Killing Kittens

Think back as far as you can possibly remember. All the way back to your very first memory. I bet it’s somewhat unusual. At least for a child.

According to science, our brains don’t keep what’s mundane. It keeps the stuff that's surprising and unusual. We tend to forget all the ordinary days and we remember what’s extraordinary or out of the ordinary.

So, I guess my life was pretty ordinary up until the day my mother came out of the bedroom with a thirty-five caliber revolver in her hand.

The memory is in black and white and a bit fuzzy. Kind of like the Saturday morning cartoons my sister and I were watching on a piece-of-shit TV. You know, the kind with a cathode ray tube and a UHF dial. Rabbit ear antenna with a flag of tin foil hangin’ off the bent side.

My legs are so small that my untied sneakers barely reach the edge of the couch cushion. I have to crawl over to plant them on the white linoleum floor below. This must be the me with the bleach-blonde hair. The one that wore a plastic cap gun on his hip in the old photo. No shirt. Barely out of diapers.

"Mom," my bigger sister exclaims. "What are you doing?"

Mom turns the cylinder on the revolver – checking the brass in each chamber.
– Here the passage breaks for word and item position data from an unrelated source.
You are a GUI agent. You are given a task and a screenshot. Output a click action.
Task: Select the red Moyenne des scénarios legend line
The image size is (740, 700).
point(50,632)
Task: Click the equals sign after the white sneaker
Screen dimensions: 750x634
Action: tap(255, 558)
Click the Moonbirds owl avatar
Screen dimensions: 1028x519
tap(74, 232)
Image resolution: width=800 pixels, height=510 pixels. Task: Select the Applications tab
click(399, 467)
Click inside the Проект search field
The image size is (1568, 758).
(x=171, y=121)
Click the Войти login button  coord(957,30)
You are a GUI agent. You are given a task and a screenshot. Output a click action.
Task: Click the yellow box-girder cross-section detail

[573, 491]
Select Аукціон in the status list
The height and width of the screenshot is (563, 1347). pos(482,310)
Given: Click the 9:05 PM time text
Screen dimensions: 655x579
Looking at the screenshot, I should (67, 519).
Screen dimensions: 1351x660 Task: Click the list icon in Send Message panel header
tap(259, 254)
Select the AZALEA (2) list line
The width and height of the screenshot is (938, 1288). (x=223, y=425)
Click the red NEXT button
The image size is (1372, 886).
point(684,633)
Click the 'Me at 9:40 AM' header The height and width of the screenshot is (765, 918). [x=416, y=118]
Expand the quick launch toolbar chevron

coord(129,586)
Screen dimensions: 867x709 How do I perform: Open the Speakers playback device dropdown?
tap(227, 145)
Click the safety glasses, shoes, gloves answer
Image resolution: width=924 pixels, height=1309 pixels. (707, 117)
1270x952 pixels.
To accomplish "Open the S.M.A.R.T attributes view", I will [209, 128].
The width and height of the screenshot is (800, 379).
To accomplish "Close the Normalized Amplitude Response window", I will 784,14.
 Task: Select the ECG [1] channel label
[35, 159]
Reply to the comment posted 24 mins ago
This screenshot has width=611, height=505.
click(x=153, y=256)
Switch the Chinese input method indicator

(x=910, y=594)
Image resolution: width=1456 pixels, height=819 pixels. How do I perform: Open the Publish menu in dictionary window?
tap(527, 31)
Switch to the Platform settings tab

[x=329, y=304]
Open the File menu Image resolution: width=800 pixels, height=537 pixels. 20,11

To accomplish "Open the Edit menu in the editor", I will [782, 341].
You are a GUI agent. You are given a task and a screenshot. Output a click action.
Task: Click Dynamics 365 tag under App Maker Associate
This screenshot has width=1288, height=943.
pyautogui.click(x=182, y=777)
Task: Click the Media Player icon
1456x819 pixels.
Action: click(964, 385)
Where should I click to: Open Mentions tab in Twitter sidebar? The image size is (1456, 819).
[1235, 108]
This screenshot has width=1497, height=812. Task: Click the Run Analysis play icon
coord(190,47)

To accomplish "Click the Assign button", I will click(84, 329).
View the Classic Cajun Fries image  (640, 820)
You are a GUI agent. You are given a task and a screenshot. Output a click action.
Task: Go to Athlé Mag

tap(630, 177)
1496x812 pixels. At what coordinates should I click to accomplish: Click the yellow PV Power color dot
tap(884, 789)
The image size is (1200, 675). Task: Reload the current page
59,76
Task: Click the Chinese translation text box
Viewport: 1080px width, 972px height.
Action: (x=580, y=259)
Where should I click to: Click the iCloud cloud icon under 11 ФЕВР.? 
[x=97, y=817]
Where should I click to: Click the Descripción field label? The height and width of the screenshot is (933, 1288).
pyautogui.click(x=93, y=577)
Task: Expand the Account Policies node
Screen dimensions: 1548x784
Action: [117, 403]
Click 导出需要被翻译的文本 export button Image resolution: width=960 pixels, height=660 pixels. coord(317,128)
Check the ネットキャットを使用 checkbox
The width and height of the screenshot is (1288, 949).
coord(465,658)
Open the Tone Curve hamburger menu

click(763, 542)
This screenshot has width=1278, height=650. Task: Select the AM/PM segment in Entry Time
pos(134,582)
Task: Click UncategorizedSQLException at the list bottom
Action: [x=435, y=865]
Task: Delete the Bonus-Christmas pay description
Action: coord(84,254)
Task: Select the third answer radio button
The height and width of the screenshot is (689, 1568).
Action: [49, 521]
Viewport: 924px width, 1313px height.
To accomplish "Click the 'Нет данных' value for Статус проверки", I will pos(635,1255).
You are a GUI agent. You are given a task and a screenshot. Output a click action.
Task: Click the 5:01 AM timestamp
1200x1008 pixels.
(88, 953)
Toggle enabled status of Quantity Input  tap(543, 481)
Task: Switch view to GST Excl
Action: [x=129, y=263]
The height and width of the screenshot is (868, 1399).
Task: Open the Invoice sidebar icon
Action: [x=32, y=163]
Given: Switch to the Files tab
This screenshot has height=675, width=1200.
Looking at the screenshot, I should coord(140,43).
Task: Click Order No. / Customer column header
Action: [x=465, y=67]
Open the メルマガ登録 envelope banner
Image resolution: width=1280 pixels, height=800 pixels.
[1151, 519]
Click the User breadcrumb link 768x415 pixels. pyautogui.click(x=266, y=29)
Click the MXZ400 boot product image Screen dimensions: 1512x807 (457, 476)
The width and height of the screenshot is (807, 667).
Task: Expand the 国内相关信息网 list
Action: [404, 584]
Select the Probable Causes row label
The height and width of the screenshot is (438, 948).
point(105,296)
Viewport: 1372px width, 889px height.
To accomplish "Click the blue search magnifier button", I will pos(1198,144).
"Nothing," she says. "Stay inside."

And then she walks out into the back yard and the screen door slams behind her. My sister looks at me quizzically – her eyes wide and blinking like Wile E. Coyote after an ACME TNT blast.

She jumps off the couch and darts after Mom into the back yard. I can hear the Road Runner BEEP BEEP as I crawl over the edge of the couch to follow.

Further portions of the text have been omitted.